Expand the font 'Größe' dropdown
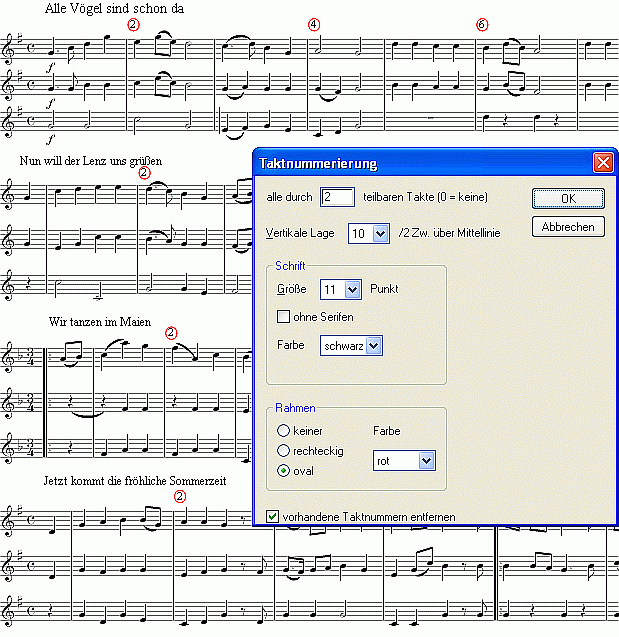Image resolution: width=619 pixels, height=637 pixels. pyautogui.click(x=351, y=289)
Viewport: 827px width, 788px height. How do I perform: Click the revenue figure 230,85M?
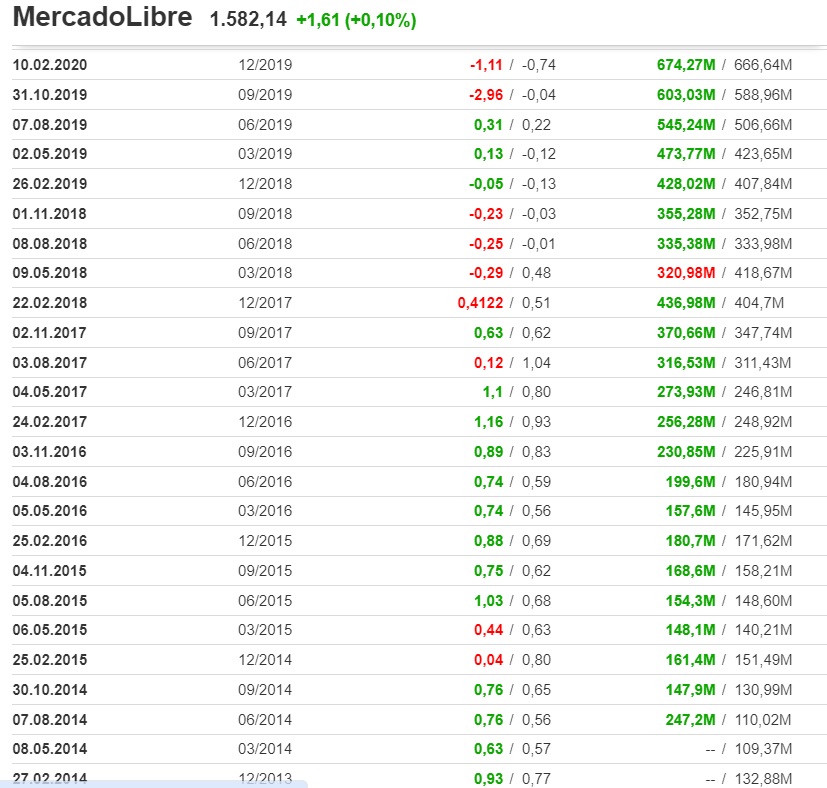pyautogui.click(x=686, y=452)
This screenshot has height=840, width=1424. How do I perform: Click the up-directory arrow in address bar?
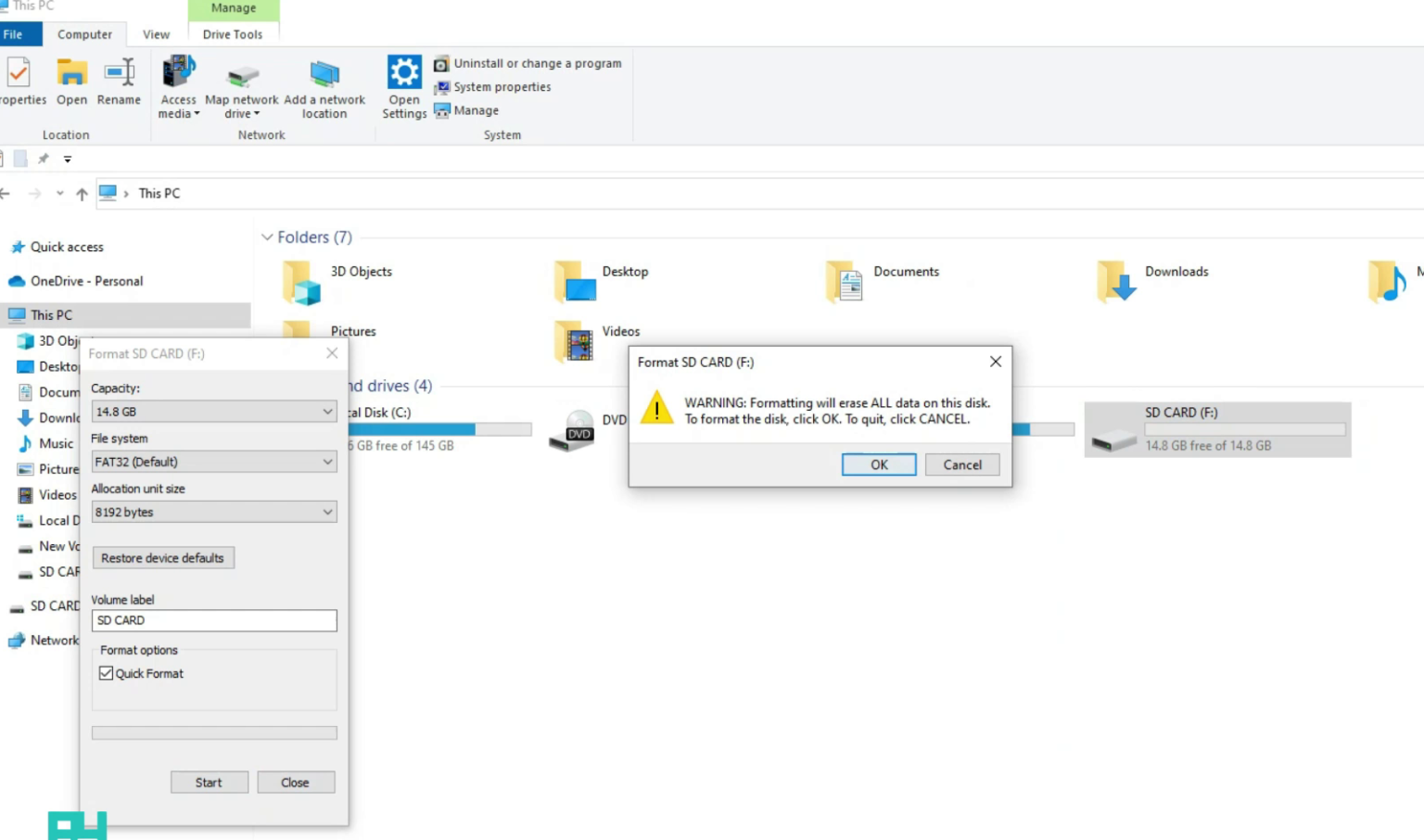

== == ==

• EXERCISE:
Pictures stay out of the copy; please restate every record above exactly.

• RESULT BELOW:
Expand the font 'Größe' dropdown
Image resolution: width=619 pixels, height=637 pixels. pyautogui.click(x=351, y=289)
Viewport: 827px width, 788px height. How do I perform: Click the revenue figure 230,85M?
pyautogui.click(x=686, y=452)
This screenshot has height=840, width=1424. How do I perform: Click the up-directory arrow in address bar?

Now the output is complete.